Prompt 1 »
What lemma does Finpartition lack, according to the adaptor grammars page?
Prompt 2 »
Extend the adaptor grammars page by writing what comes after its last sentence.

══ Page text

Documentation

Linglib.Theories.Morphology.FragmentGrammars.AdaptorGrammar

Adaptor grammars (Maximum a posteriori variant: MAG) #

@cite{odonnell-2015}

The "full-listing" model of @cite{odonnell-2015} §2.4.2 / §3.1.7: a Dirichlet–multinomial PCFG (rule weights with conjugate Dirichlet prior) augmented with a per-LHS Pitman–Yor process for memoizing subtree expansions. Each nonterminal A carries a PYP "restaurant" whose tables hold previously-computed subderivations rooted at A; new derivations either reuse a stored subtree (with probability proportional to its current table occupancy) or productively compute a fresh subtree from the underlying CFG.

Per @cite{odonnell-2015} §3.1.7 the corpus probability factorizes per-LHS as

ag(X, Y; A) = ∏_{A ∈ V} [DMPCFG-factor for A on X^A]
                       · [PYP-factor for A on Y^A]

where X^A is the rule-count vector for LHS A (the same data DMPCFG consumes) and Y^A is the table-occupancy assignment for A's restaurant — formally a set partition of [N^A] (the N^A uses of NT A in the corpus, partitioned by which table each use sat at).

Why a set partition (not a multiset)? #

@cite{odonnell-2015} writes Y^A = ȳ^A as a "count vector of reused derivations stored on each table". Tables in O'Donnell's PYP are labeled (table 1, 2, ...) — each table stores a specific subderivation, and different tables store different ones (line 91-92 of the book). The natural mathematical object is therefore "for each NT-A use in the corpus, which table did it go to?", i.e. a customer- to-table assignment function. Each set partition of [N^A] corresponds to exactly one labeled assignment under any canonical labeling convention.

The EPPF formula [θ + α]_{K-1, α} · ∏ [1 - α]_{n_i - 1, 1} / [θ + 1]_{N - 1, 1} (@cite{pitman-2006} Thm 3.2 / @cite{odonnell-2015} eq from §3.1.7) is precisely the probability of one such specific set partition. By the EPPF's symmetry it depends only on the multiset of block sizes — but the underlying random variable is the set partition itself.

We model TableAssignment as G.NT → Σ n, OrderedFinpartition n using mathlib's OrderedFinpartition n (the structure mathlib uses for Faà di Bruno; it represents a set partition of Fin n with a canonical labeling by greatest element). The choice of OrderedFinpartition over Finpartition is for the proof of sum_partitionProb_ord_eq_one: mathlib's OrderedFinpartition.extendEquiv gives the seating-plan bijection (c : OrderedFinpartition n) × Option (Fin c.length) ≃ OrderedFinpartition (n+1) out of the box, exactly matching Pitman's (α, θ) seating-plan recursion. Finpartition lacks this bijection lemma. Either type admits the same number of objects (one per set partition of [n]) and partitionProb only depends on the block-size multiset, so the choice is purely about which lemmas come for free. pypFactor extracts the block-size multiset (via OrderedFinpartition.toNatPartition) to evaluate the EPPF.

════
══ Data segment

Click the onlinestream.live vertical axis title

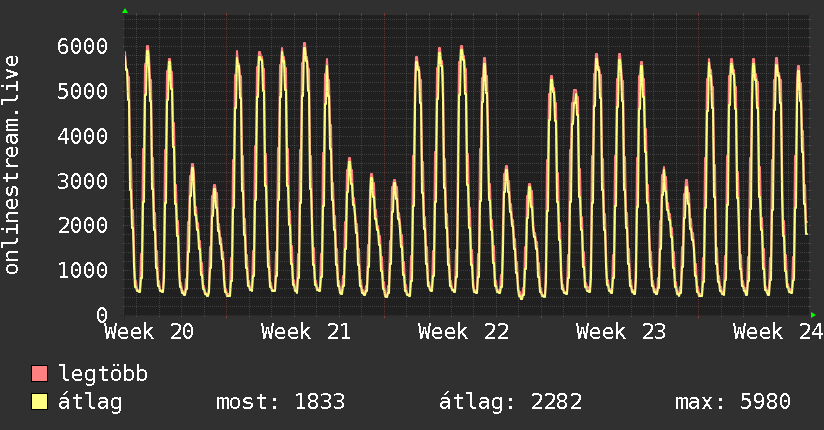[12, 165]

════

Final result 1 »
The seating-plan bijection lemma.

Final result 2 »
Why corpus probability is (D, Y) → ℝ, not D → ℝ #

Y^A is latent — it is part of the MAP analysis, not part of the observed corpus. To reduce to D → ℝ we would have to marginalize over all possible Y, which is exactly the MH inference target distribution of @cite{odonnell-2015} §3.2.1 — out of scope per the "Processing scope" rule (we formalize target distributions, not inference algorithms). The honest signature is (D, Y) → ℝ: the closed-form probability given a particular table assignment.

The mathlib analog is MeasureTheory.Kernel: AG defines a kernel from corpora to table assignments, and the marginal distribution on corpora is kernel.bind against the prior — a perfectly well-defined object that we do not compute.

What we inherit from DMPCFG #

AdaptorGrammar G extends DMPCFG G, so pseudo, pseudo_pos, lhsUrn, lhsCounts, lhsFactor, lhsFactor_pos are all inherited. AG adds only the per-LHS Pitman–Yor process and the PYP factor.

Main definitions #

References #

structure Morphology.FragmentGrammars.AdaptorGrammar {T : Type} [DecidableEq T] (G : ContextFreeGrammar T) [DecidableEq G.NT] extends Morphology.FragmentGrammars.DMPCFG G :

An adaptor grammar over G: a Dirichlet–multinomial PCFG plus a per-LHS Pitman–Yor process for memoization. Each nonterminal's PYP restaurant stores subderivations rooted at that nonterminal; new derivations may reuse stored subtrees or productively compute fresh ones.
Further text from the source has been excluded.